Когда дело дошло до»Марша американских моряков», лысый господин за соседним столиком выразил решительное несогласие:«Очень грустно», — произнёс он, — «что военнослужащие народно–демократической армии позволяют себе такого рода провокации».
Ефрейтор Ржимнач и трое других не отреагировали. Напротив, они затянули мелодичную»Долог путь до Типперери», а продолжили народной американской песней, с примечательными чешскими словами»Как придут к нам парни из США, мы все вместе им крикнем»Ура!»
Тут лысый господин обратился к ним прямо:
— Стыдитесь, оболтусы! — закричал он, — Вы знаете, что такое безработица? Что такое нищета? Вы хотите, чтобы у нас опять стреляли в безработных?
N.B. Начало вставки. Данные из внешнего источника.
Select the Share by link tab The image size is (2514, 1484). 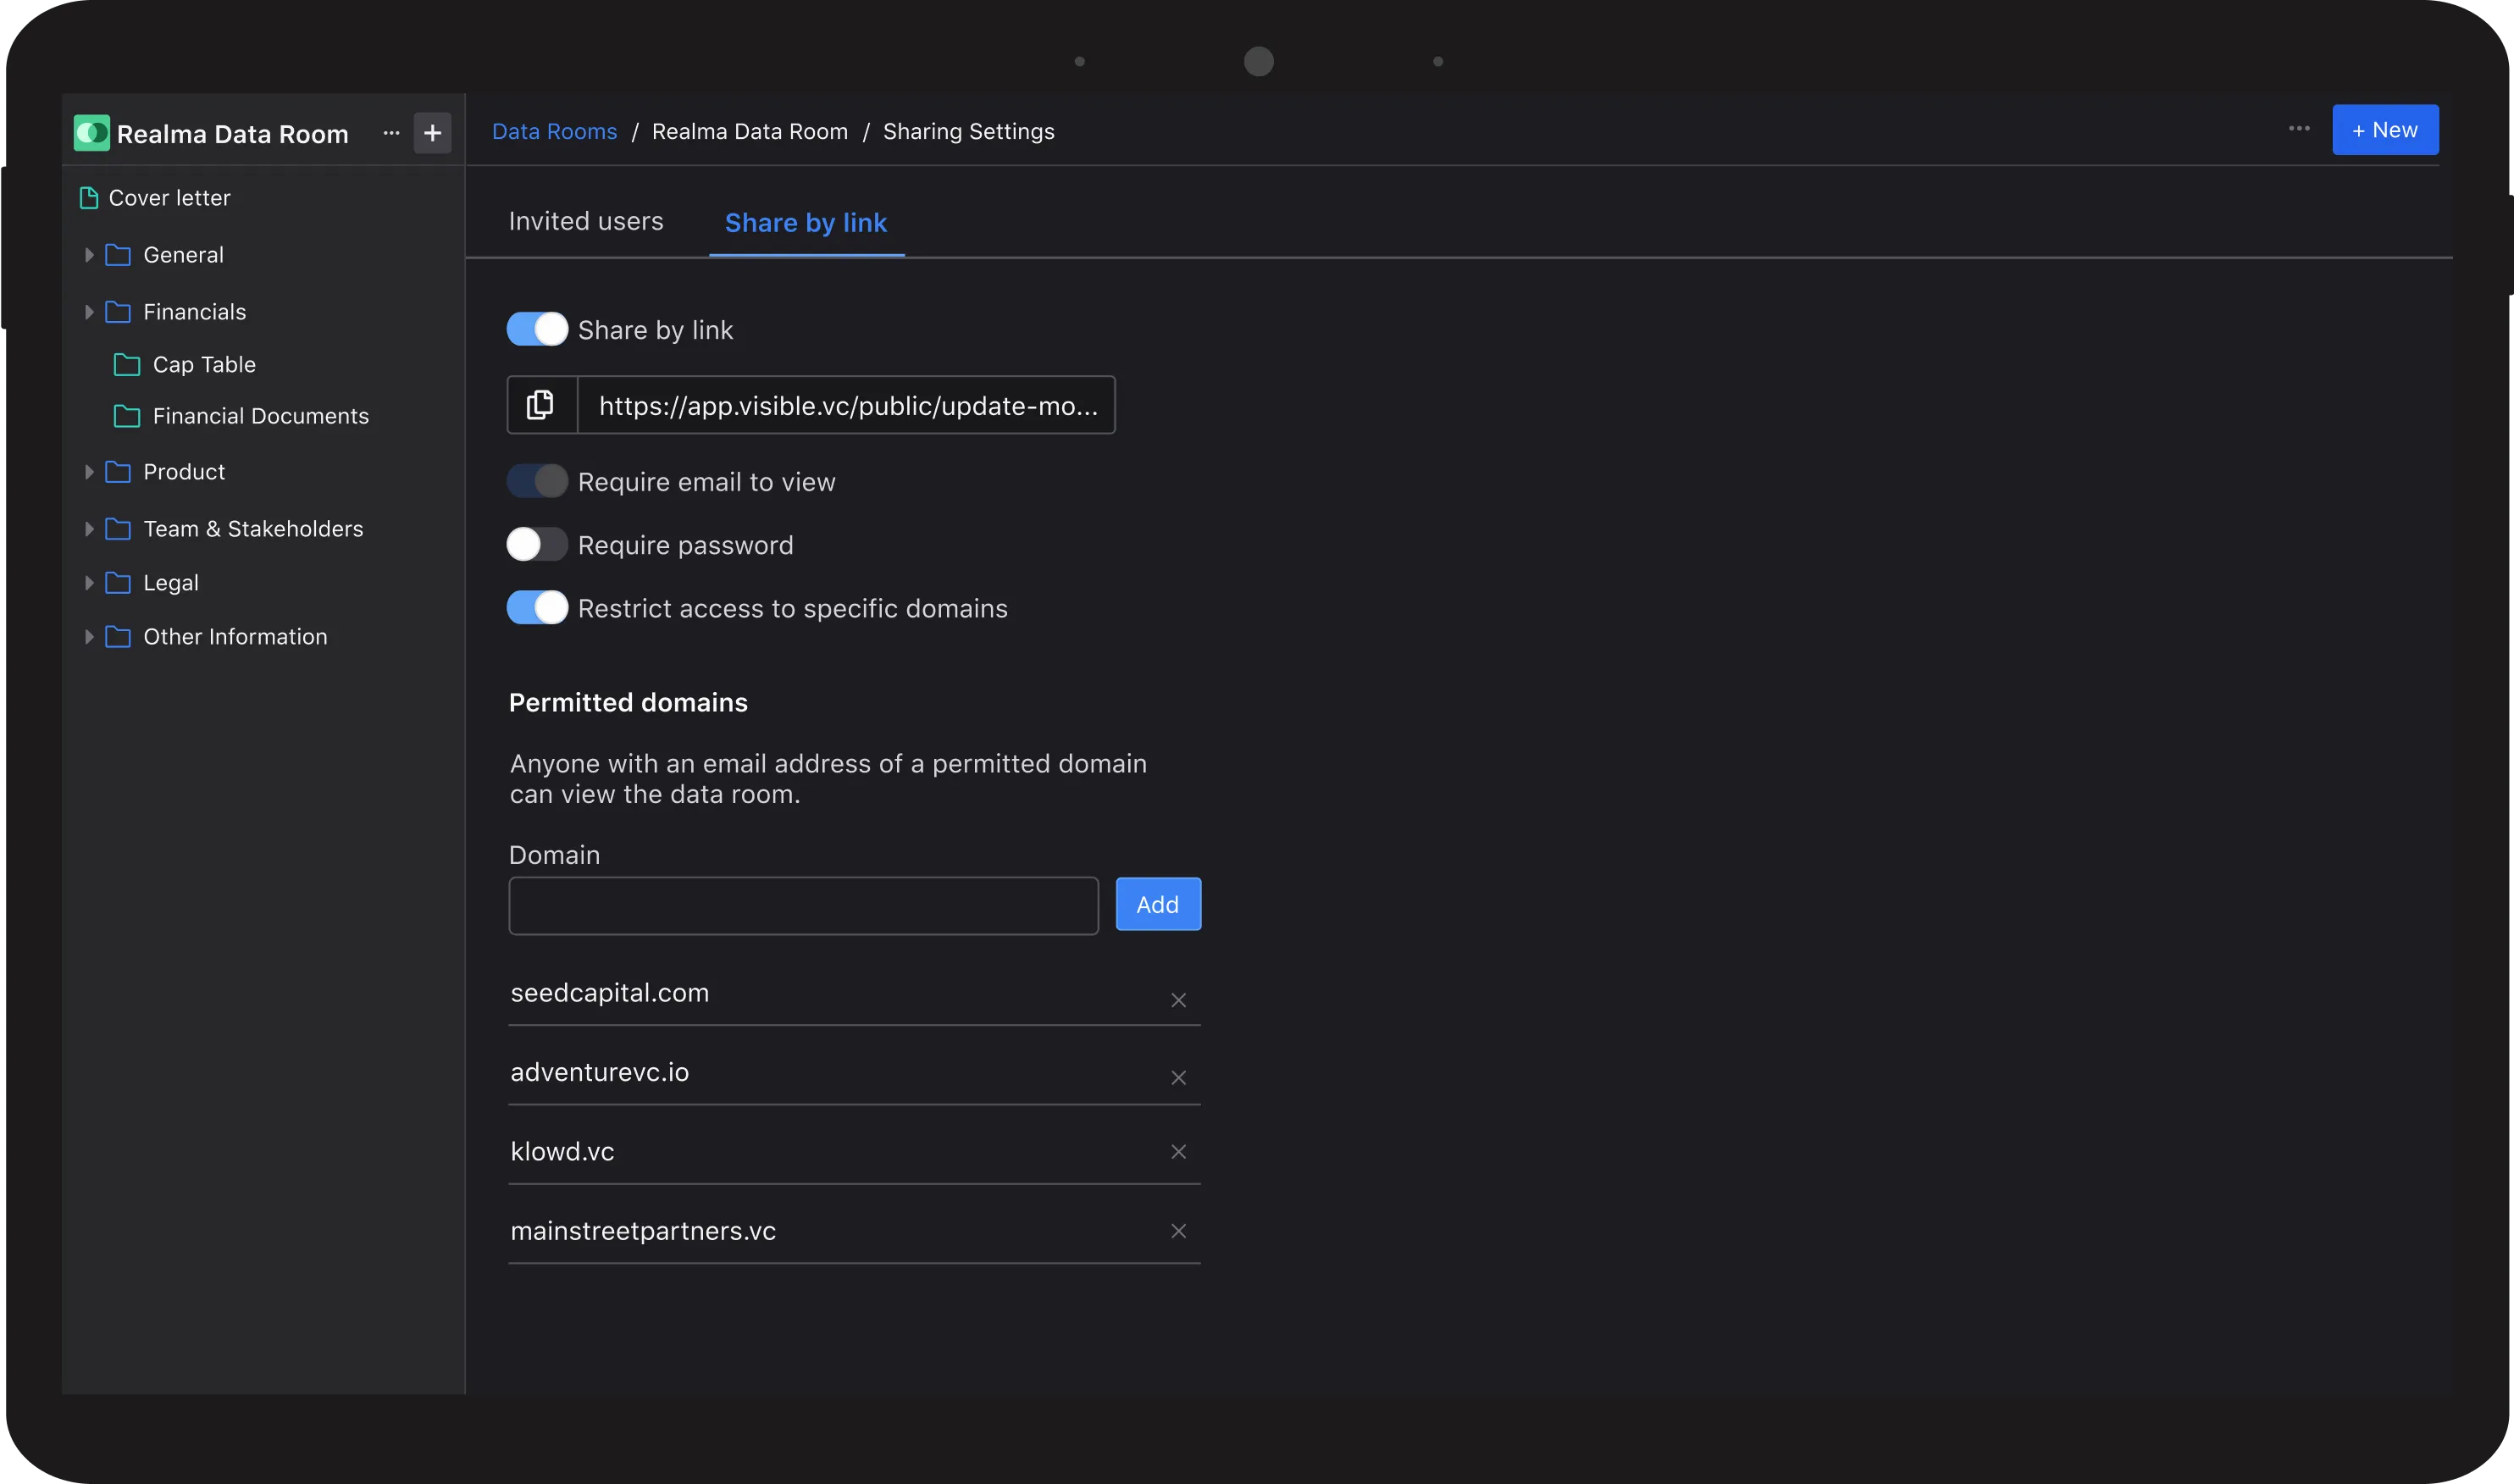(805, 223)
— Никто тебя не приглашал, папаша! — ответил рядовой Пельда, — Если хочешь, можешь нам оплатить выпивку, а иначе не лезь в армейские дела.
— Ах ты, грубиян, — злобно запыхтел господин, — Во–первых, я тебе никакой не папаша, а во–вторых, с меня уже хватит этих ваших песенок. Я знаю, чем подобные вещи заканчиваются. Месяц назад у нас один молодой написал в туалете»На работу плюй, делай фраера, в январе встречай Эйзенхауэра». А недавно попытался перейти государственную границу.
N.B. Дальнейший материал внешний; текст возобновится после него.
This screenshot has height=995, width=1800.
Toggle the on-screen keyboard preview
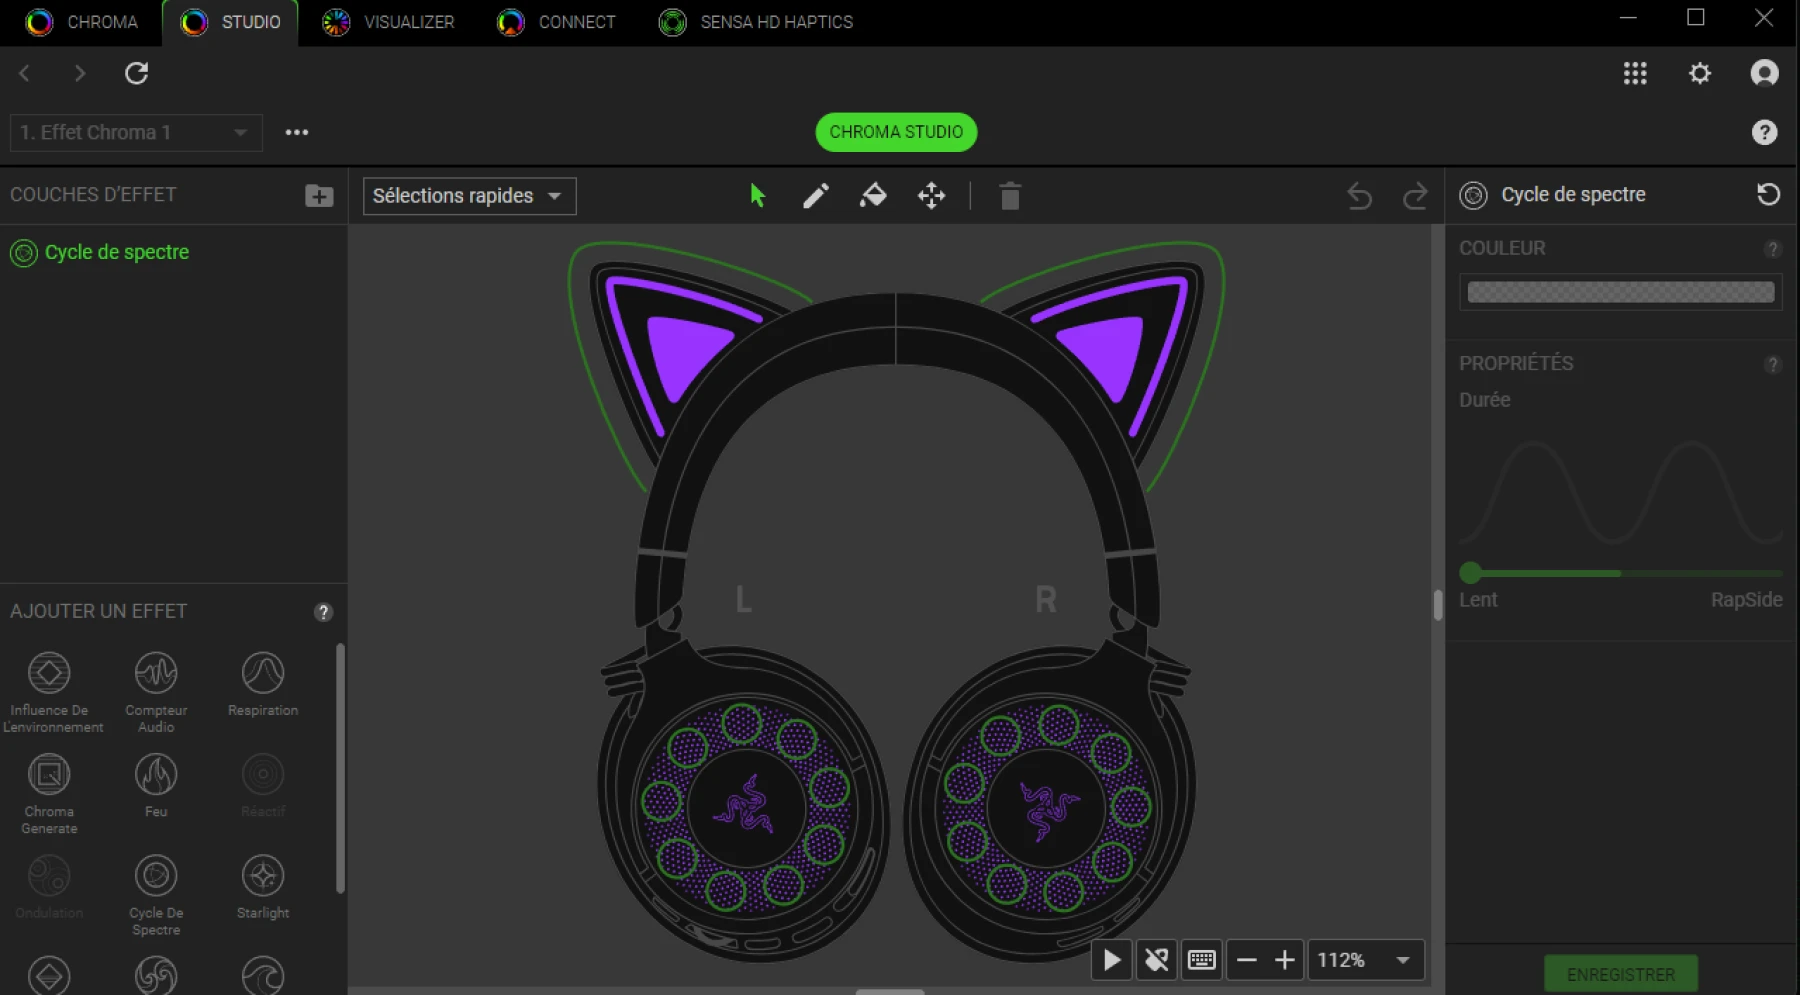[1202, 959]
— Долго нас ещё будут поучать? — нетерпеливо спросил рядовой Шнейчек, — Я такую болтовню не выношу, и правая рука что‑то начинает зудеть.
— Вон оно как, — выпучил глаза лысый, — Ко всему прочему, у вас террористические склонности. Ну ладно, я с вами поговорю по–другому.
И он оставил на столе недопитое пиво и вышел в темноту.
— Парни, сматывайтесь! — посоветовали солдатам их соседи по столикам, — Это уличный соглядатай, а брат у него в тайных. С ним шутки плохи.
— В этом что‑то есть, — заметил ефрейтор Ржимнач, — ещё по одной и пойдём.
Но, хотя официант старался, как мог, следующая кружка так и не была выпита. Лысый неподалёку от пивной наткнулся на самого страшного и опасного офицера во всём Таборе, майора, который гордился подходящим ему прозвищем»Волкодав», и познакомил его с противоправной акцией, которая в пивной»У белого льва»переполошила всех добропорядочных граждан. Волкодав ощерил клыки, и, хоть и был не на службе, отправился с лысым на место событий.
Первым заметил опасность рядовой Шнейчек. С криком»Пан кельнер, по долгам честно рассчитаемся с другой раз!», покинул помещение, и остальные последовали сразу за ним.